Revision history for this message
Ovidiu Poncea (ovidiuponcea) wrote :

Initial conclusiont point to a tricky helm-toolkit bug. I got some small guidance on the openstack-helm stash channel, but nothing to point me to a solutiom.

Short story: On a multihost nova compute deployment with nova-compute functionality we add or delete a host and reapply the manifests. To our surprise nova-compute services get restarted on ALL nodes. We are expecting it to juts start on the newly added nova-compute node (or not do anything in the host removal case). The interesting part here is that the config maps passed don't change at all (i.e. there is no change in the openstack config files!), so there shouldn't be any reason to restart/recreate the pods at all.

Long story:
When comparing the chart output from before and after removing a host
There are two changes that seems to tricker the POD recreation: the name of the daemonsets and one hash (configmap-etc-hash). Looking further, both the name of the daemonsets and the hash are differen for the same reason: the hostnames of all the nodes configured (i.e. a map with the hostnames) is included in the hash computation which is used for the generation of the pod names & configmap-etc-hash.
It seems that there is no reason to use the hostname list for this as there is no actual config file change... problem is that I don't yet know how to fix it. It's in the helm-toolkit, it will impact ALL the services in the system.

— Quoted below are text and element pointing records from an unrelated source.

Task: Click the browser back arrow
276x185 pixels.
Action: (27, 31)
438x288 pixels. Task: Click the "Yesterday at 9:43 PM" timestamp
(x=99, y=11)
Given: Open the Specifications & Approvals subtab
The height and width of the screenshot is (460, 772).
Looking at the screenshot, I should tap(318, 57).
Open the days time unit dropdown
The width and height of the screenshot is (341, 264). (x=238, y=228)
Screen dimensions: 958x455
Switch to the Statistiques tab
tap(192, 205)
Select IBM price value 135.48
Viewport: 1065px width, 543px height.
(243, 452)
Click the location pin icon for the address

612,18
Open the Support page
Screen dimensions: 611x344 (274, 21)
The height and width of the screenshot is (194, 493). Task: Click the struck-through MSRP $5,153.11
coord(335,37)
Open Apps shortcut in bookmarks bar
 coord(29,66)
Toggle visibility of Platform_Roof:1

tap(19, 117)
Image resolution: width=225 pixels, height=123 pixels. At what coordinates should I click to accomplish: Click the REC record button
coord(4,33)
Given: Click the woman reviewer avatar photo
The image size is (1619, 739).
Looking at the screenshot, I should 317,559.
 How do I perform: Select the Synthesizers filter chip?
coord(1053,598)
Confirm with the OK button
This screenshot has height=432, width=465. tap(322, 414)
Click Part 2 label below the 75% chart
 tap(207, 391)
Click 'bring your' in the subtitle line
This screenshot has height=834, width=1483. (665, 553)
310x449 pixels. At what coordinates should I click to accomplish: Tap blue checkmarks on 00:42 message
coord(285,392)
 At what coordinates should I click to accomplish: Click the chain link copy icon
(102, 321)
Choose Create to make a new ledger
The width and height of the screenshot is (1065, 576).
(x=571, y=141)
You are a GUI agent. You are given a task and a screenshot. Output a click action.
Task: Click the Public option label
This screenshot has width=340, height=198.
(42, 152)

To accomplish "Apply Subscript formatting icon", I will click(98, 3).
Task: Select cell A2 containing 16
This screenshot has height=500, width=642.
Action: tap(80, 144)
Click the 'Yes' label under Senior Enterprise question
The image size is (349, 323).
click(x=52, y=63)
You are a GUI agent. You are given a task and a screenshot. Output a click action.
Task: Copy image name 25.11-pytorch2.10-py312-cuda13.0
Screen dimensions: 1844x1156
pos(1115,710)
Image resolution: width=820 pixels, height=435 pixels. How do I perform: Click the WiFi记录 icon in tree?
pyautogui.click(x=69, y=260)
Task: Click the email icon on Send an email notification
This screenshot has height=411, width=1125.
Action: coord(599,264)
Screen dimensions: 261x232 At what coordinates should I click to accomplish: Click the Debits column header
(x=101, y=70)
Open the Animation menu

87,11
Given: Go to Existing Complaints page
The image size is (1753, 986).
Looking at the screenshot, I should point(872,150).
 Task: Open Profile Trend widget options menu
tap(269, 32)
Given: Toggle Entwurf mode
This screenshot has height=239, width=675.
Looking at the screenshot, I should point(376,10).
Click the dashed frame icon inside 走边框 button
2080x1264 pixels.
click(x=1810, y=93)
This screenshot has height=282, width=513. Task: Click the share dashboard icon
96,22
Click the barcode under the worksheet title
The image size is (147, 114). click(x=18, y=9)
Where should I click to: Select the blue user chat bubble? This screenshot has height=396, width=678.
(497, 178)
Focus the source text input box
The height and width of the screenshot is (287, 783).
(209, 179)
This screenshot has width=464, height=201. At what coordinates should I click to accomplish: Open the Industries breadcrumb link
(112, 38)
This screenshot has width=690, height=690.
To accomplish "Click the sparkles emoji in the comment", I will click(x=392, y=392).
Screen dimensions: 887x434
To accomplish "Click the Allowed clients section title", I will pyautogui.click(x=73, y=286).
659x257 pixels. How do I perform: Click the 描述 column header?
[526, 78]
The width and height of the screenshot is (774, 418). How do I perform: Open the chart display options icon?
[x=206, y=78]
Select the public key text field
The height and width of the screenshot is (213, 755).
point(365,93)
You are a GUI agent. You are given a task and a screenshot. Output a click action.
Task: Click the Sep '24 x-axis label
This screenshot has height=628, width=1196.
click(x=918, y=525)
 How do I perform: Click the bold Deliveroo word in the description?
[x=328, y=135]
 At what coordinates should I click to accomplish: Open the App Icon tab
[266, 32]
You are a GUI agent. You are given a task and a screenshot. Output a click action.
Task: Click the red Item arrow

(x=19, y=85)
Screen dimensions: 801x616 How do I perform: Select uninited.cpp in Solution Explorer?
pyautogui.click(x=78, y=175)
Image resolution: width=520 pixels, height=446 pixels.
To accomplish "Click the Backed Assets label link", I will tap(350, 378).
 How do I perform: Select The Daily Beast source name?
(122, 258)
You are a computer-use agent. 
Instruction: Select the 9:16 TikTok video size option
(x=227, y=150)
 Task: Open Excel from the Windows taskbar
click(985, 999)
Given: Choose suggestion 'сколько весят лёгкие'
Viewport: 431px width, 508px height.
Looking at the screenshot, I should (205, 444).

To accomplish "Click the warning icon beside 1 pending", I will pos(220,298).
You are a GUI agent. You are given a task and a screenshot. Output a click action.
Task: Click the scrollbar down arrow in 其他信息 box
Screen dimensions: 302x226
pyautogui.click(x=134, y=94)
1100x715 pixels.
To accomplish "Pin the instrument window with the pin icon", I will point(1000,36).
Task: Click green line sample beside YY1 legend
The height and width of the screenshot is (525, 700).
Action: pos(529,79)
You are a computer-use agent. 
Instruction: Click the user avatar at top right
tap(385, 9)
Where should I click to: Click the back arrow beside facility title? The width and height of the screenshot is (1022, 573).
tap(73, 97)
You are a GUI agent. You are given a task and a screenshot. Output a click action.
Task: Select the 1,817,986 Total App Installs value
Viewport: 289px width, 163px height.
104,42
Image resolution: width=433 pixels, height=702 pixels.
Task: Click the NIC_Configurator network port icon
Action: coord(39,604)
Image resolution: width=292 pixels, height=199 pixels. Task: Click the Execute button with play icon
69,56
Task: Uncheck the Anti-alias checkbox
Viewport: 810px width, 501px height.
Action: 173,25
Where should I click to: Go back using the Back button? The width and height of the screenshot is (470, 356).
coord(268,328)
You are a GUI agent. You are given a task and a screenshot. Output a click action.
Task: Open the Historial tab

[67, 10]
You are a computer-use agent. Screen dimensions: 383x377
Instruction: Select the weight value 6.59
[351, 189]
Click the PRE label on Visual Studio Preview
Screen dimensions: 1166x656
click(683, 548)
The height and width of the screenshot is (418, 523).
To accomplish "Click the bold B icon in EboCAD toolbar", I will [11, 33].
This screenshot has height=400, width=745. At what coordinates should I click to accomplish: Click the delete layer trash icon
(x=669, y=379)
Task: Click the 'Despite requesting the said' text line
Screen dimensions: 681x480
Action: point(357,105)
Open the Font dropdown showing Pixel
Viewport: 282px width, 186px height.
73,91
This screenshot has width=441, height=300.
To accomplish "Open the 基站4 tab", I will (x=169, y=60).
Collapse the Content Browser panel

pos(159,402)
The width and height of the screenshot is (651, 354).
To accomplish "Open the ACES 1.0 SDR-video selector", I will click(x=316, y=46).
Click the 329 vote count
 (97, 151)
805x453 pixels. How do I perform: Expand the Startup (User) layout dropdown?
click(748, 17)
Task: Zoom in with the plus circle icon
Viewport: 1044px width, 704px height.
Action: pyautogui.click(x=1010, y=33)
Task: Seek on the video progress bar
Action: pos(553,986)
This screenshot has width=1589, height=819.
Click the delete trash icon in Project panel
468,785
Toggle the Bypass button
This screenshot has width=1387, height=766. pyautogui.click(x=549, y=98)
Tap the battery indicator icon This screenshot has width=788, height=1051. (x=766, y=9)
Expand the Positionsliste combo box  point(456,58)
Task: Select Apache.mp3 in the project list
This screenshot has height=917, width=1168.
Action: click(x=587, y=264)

I was able to reconcile the differece in the config map hash by not taking into account the hostnames in helm-toolkit/templates/utils/_daemonset_overrides.tpl by replacing:

   {{- if not $context.Values.__daemonset_yaml.spec.template.metadata.annotations }}{{- $_ := set $context.Values.__daemonset_yaml.spec.template.metadata "annotations" dict }}{{- end }}
   {{- $cmap := list $current_dict.dns_1123_name $current_dict.nodeData | include $configmap_include }}
   {{- $values_hash := $cmap | quote | sha256sum }}
   {{- $_ := set $context.Values.__daemonset_yaml.spec.template.metadata.annotations "configmap-etc-hash" $values_hash }}

with:
   {{- if not $context.Values.__daemonset_yaml.spec.template.metadata.annotations }}{{- $_ := set $context.Values.__daemonset_yaml.spec.template.metadata "annotations" dict }}{{- end }}
   {{- $cmap := list $current_dict.dns_1123_name $current_dict.nodeData | include $configmap_include }}
   {{- $hashcmap := list "default" $current_dict.nodeData | include $configmap_include }}
   {{- $values_hash := $hashcmap | quote | sha256sum }}
   {{- $_ := set $context.Values.__daemonset_yaml.spec.template.metadata.annotations "configmap-etc-hash" $values_hash }}

Problem is that I still get the POD name change... and this is much harder to fix.